La France est la championne du nucléaire. Après les États-Unis, c'est le pays qui détient le deuxième plus grand parc nucléaire au monde avec 58 réacteurs, répartis sur 19 centrales. Mais cette situation pourrait bientôt changer. Emmanuel Macron, qui présentera mardi les grandes lignes de la programmation pluriannuelle de l'énergie, entend réduire la part du nucléaire dans le mix énergétique français. D'ici 2035, la part de l'énergie issue du nucléaire devrait ne représenter que 50 % de l'électricité, contre 70 % actuellement. Pour y arriver, il mise sur une fermeture progressive des centrales et le démantèlement d'une dizaine de réacteurs. Mais comment fait-on pour démanteler un réacteur ? Et quel est le coût d'une telle manœuvre ? Europe 1 décrypte.
Combien de temps faut-il pour démanteler un réacteur ?
Démanteler un réacteur nucléaire est un travail long et délicat. Il faut 15 à 20 ans en moyenne pour y parvenir, selon EDF. L'évacuation des matières et des équipements dangereux ou radioactifs peut prendre entre 3 et 6 ans, le démontage des équipements soumis à la radioactivité et le découpage de la cuve du réacteur entre 10 et 15 ans et l’assainissement du site jusqu'à 5 ans.
Comment se passe le démantèlement ?
Pour démanteler un réacteur, il faut démonter la cuve, le cœur du réacteur, où avait lieu la réaction en chaîne. C'est le cas par exemple, à Chooz, dans les Ardennes, à quelques kilomètres de la frontière belge, où l'un des trois réacteurs est en cours de démantèlement.

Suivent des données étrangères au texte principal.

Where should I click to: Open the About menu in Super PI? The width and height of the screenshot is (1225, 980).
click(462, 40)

Pour faire écran à la radioactivité, la cuve est recouverte d'eau. "Toutes les découpes et le conditionnement des déchets se font sous eau", explique Sébastien Albertini, le responsable des opérations de démantèlement à Chooz. "Les opérateurs équipés de masques et de combinaisons spéciales manipulent à distance à l'aide de perches. Une fois qu'un colis de déchets est terminé, il remonte à la surface de l'eau à l'intérieur d'un ascenseur dont la cage est blindée et pénètre dans un atelier en béton dont les murs font environ un mètre d'épaisseur pour être mis en place dans un emballage de transport. Il rejoindra ensuite les centres de stockage", ajoute-t-il.
Les futurs démantèlements se passeront-ils de la même façon ?

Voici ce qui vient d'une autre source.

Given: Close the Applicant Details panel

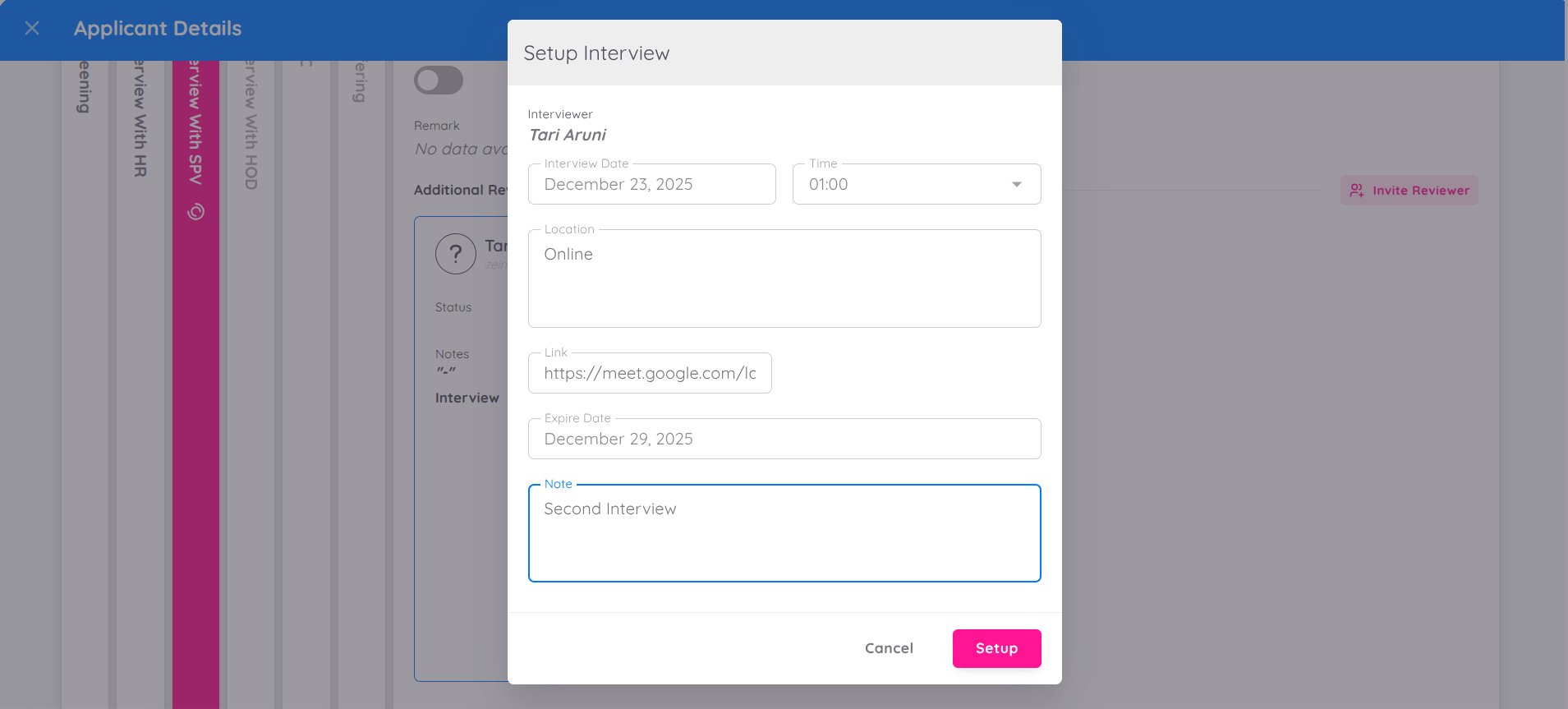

En principe oui. Chooz est un site pilote. Il utilise la technologie de l'eau pressurisée que l'on retrouve dans les 58 autres réacteurs en activité en France. EDF va se baser sur cette expérience pour procéder aux futurs démantèlements et notamment celui de Fessenheim. Dans cette centrale de l'Est de la France, deux réacteurs doivent être démantelés. Le chantier pourrait durer vingt ans.
Quels sont les critères de fermeture d'une centrale ?
EDF, l'exploitant, qui décide du maintien ou de la fermeture d'une centrale, se base sur plusieurs critères : la sécurité de l'approvisionnement en électricité et les emplois notamment. La répartition géographique sur le territoire, l'âge des réacteurs, pourraient aussi entrer en ligne de compte. En France, les plus vieux réacteurs en activité se situent à Bugey dans l'Ain, à Dampierre dans le Loiret et à Gravelines dans le Nord.
Combien va coûter le démantèlement des centrales ?
EDF estime à 75 milliards d'euros le démantèlement de ses 58 réacteurs. Mais l'enjeu, selon le député Les républicains Julien Aubert qui a présidé une commission sur le sujet, c'est le temps que l'Etat va laisser à EDF pour les démonter. EDF compte sur les intérêts de provisions actuellement placées sur plusieurs comptes en banque pour obtenir à terme la somme de 75 milliards d'euros. Or, si les démantèlements se font sur une durée plus courte que celle prévue par EDF, les intérêts pourraient ne pas être suffisamment importants pour financer la totalité des opérations.
Par ailleurs, EDF, qui estime que la durée de vie de ses centrales est de 40 ans, prévient qu'elle demandera des indemnisations à l'Etat, en cas de fermetures avant cette durée d'exploitation.